I am 38, attractive, successful in my work, take care of myself, have a deep TRP understanding and application … yet the girls I matched on Bumble/Tinder were ordinary. Daygame has assisted me in attracting younger girls I genuinely find attractive and can seduce.
I often speculate that widespread lesbian fantasies is a byproduct of an asymmetrical mating market where women would prefer to enjoy other women than deign to mate with a lesser male. Isn’t it interesting that almost every woman admits to such a fantasy?

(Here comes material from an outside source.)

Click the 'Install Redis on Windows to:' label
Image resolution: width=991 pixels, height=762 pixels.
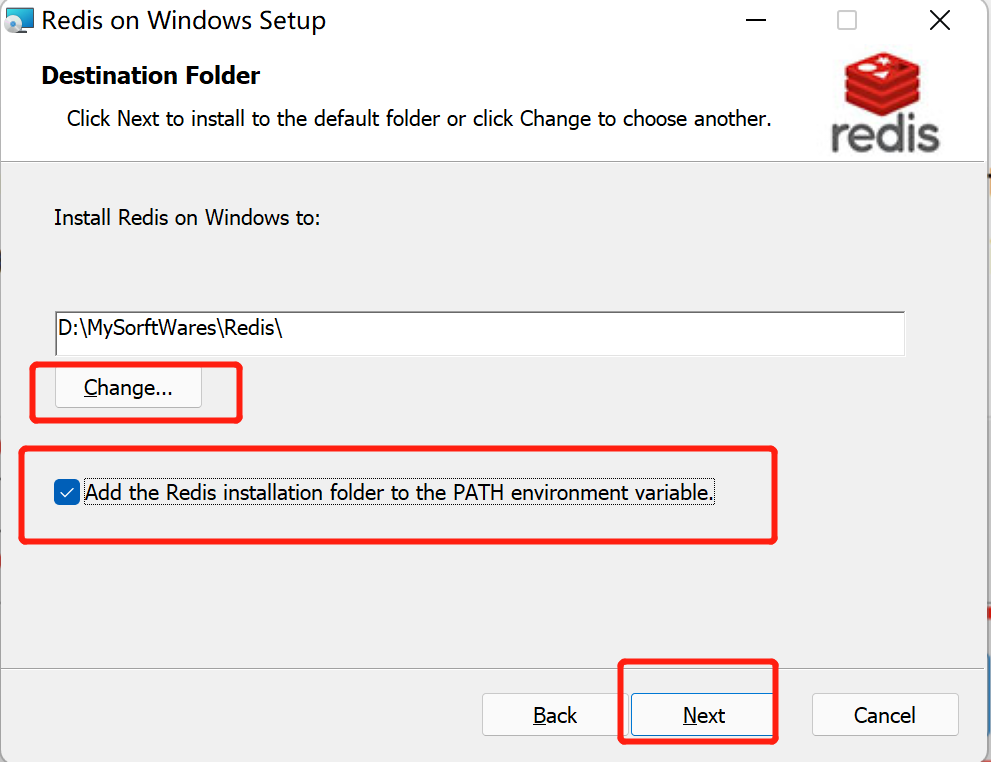[x=187, y=217]
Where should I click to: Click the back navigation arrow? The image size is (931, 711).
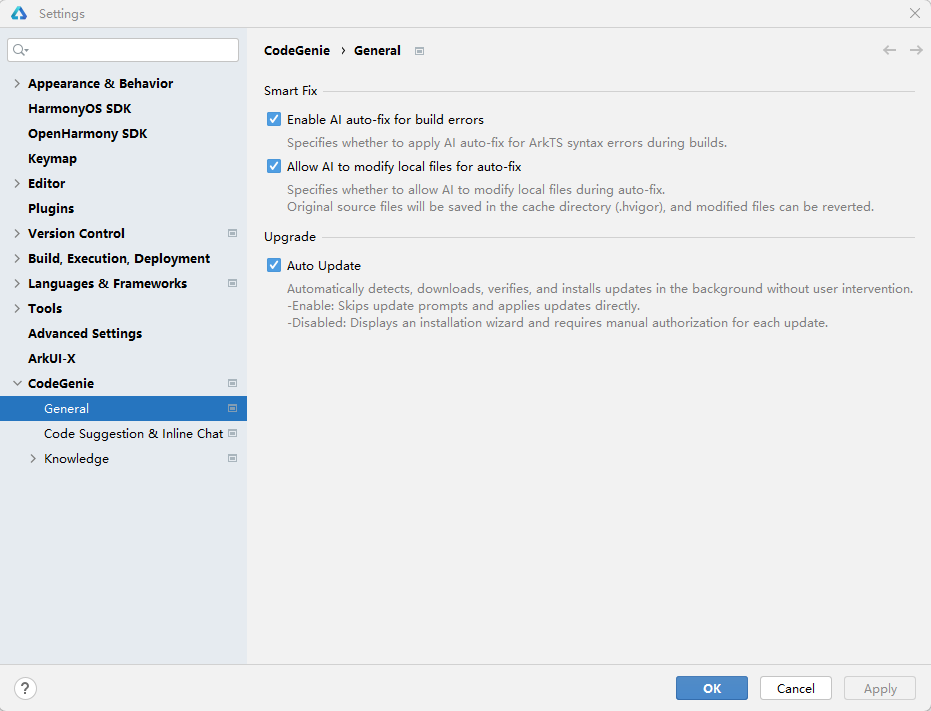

I agree/see evidence for your last point. So many women today say they are bi, when my guess is that most of them simply aren’t turned on by the guys they meet. I also think this is one of the reasons so many women flake/ghost is that they feel like guys are all the same and when they want one they can just swipe away and get one. What they don’t understand is that by using Tinder, they’re selecting for the guys with the LEAST game. Seriously, why would a guy with strong cold approach game (whether night or day) and/or a powerful social circle be on those platforms? We all know the women you meet IRL are hotter/younger. So it’s interesting: now that the world is coming to grips with the alpha/beta phenomenon of men, will women start doing more to seek alphas? This is the power of cold approach.